To be two or not to be two

ham to let

“Gottle of gear! Gottle of gear!”

Where was I? Oh yes, the pros and cons of being solo versus being in a duo or band. I’ve been ruminating over this for the past few days, and I’ve come to the conclusion that there’s far too many pros and cons and I shouldn’t have promised to list them all. But I’ll start and see how far I get before one of us gets bored.

One thing I have noticed is that all the duos and bands I’ve been in have come to an end sooner or later. Some have never even reached the stage of playing a debut gig – a bit like going out with a girl but never getting beyond first base. Others have dragged on for far too long – a bit like carrying on going out with a girl long after having hit a record number of home runs and retiring from the game of baseball altogether…

If you see what I mean.

Conversely, one of the good things about being a solo artist is that you rarely – if ever – fall out with yourself over who’s turn is it to drive or how many songs you get to sing or how to split the gig fee. Oh yes, there have been times when I’ve been annoyed with myself and maybe had a harsh word, but I’ve never been one to let things simmer or go to bed on an argument. And it’s all forgiven and forgotten the next day.

Another good thing about being solo is that I get to choose the songs I play: in a band, the set list is always a compromise – “I’ll play your Enter Sandman if you play my Back For Good“. The downside of getting to choose the songs is that I can never decide on a set list, so end up sitting in front of the audience frantically flicking through my songbooks trying to find a song to play. These days, people think it’s just part of the act.

the snags

Whatever happened to The Snags?

On the subject of choice, if you’re in a band or duo you tend to have a finite list of songs that you can play from gig to gig. In my time in The Snags with Sofi Nieto, for instance, we amassed 50-60 songs from which to draw a couple of sets, which meant we could vary our set to a degree, but would no doubt be playing a lot of the same songs gig to gig. Playing solo, I’ve got around 500 songs to draw from, all of which I can play equally well/badly. Consequently, the chances of me playing the same set twice are infinitesimal. Which I’m sure you’ll agree is quite small.

One thing I do miss when playing solo is the opportunity to do vocal harmonies. I’ve always loved a nice vocal harmony: when I was young (so much younger than today) me and my little sisters used to sing along to the likes of the BeatlesSimon and Garfunkel and the Everly Brothers. Even though none of us was particularly musical at the time (some might say – rather cruelly – that nothing much has changed), we would sing the harmonies that we heard these artists do. Some kids sat in the back of their dad’s VW and counted red cars; we sang along to the Everly Brothers.

Do you remember that I said I’d stop when I got bored?

3 thoughts on “To be two or not to be two

  1. For me, being a drummer, there is no choice; I either play in a group or not at all. After all, who wants to see a drummer knock the shit out of his drums for 90 minutes? Certainly not me.

    If you’re a singer type, then you have the best of both worlds, when you want it. Sing solo, or with a full band. You have the choice of choosing whether to collaborate – or not.

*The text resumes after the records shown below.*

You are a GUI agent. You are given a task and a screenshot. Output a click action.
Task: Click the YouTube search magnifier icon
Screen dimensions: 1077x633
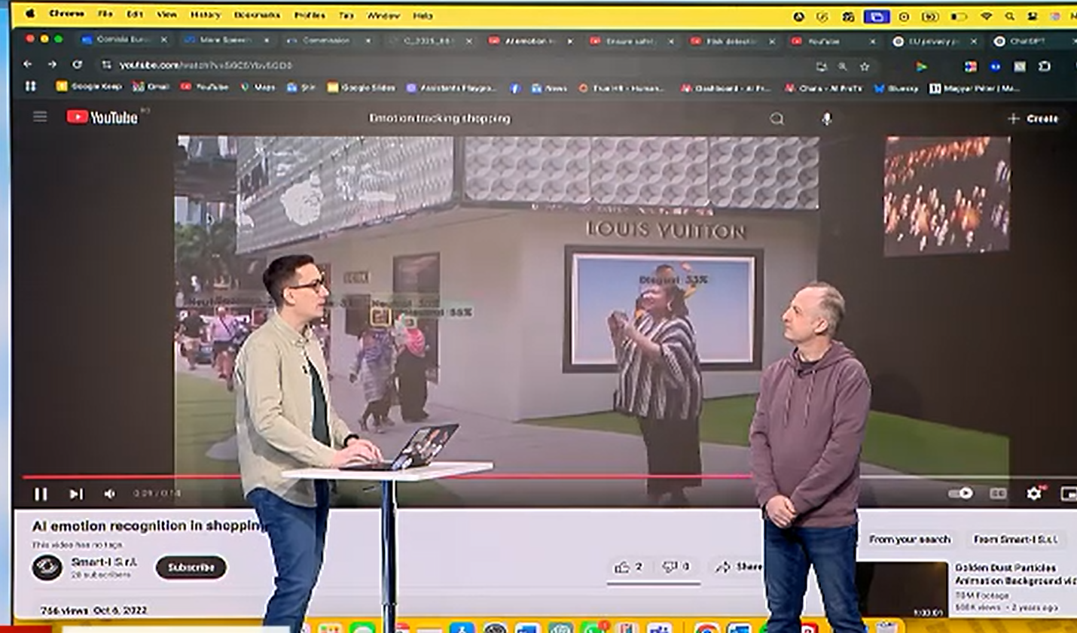pos(776,119)
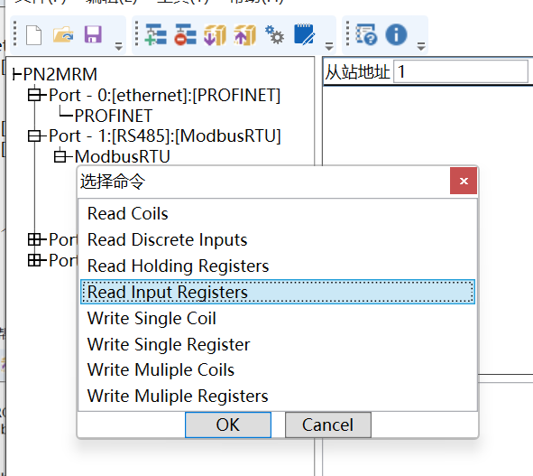533x476 pixels.
Task: Click the add node icon with green plus
Action: coord(156,34)
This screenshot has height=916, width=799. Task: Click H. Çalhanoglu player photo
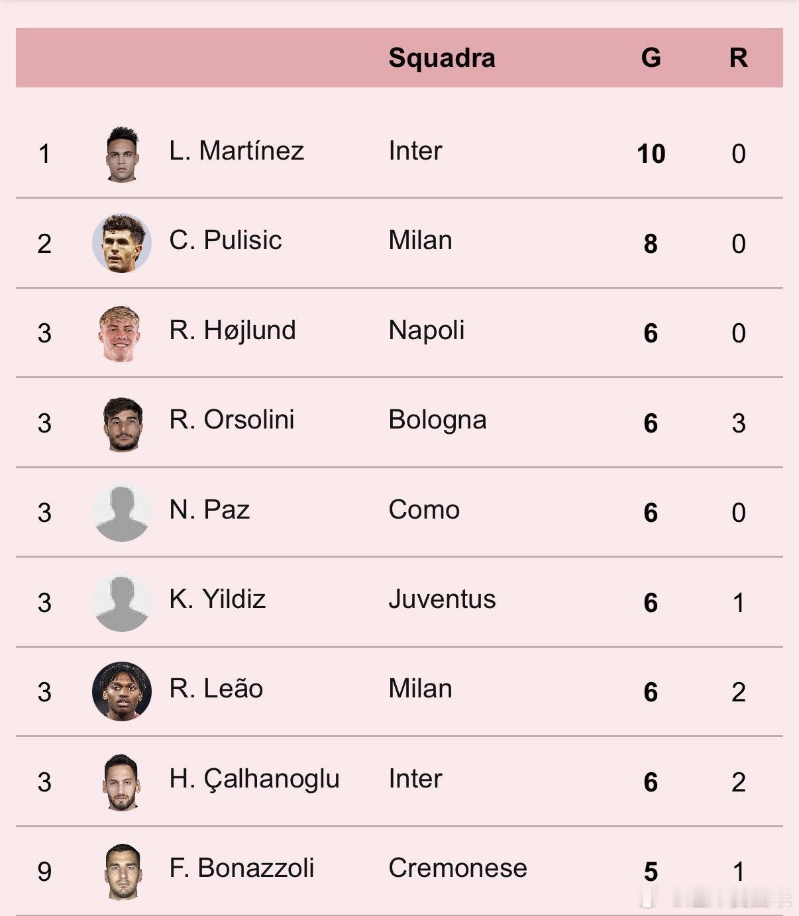pos(122,782)
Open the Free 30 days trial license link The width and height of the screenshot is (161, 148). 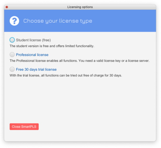click(36, 69)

    As it stands, collaboration will always bring conflict at some point – or else your name is Sting, post-Police era and you are hiring & firing the hired hands in your dictatorship. But conflict isn’t always bad; in fact, it can be the pivotal moment in a bands career when the melting pot gets heated to boiling and you come up with something so fresh and new, it goes on to sell millions worldwide – a bit like The Police….

    You have the luxury to choose work as one or as a collective when you go on stage, whilst the likes of me doesn’t have that luxury and must wait for the crumbs to be passed down from the top table and be invited to join the feast.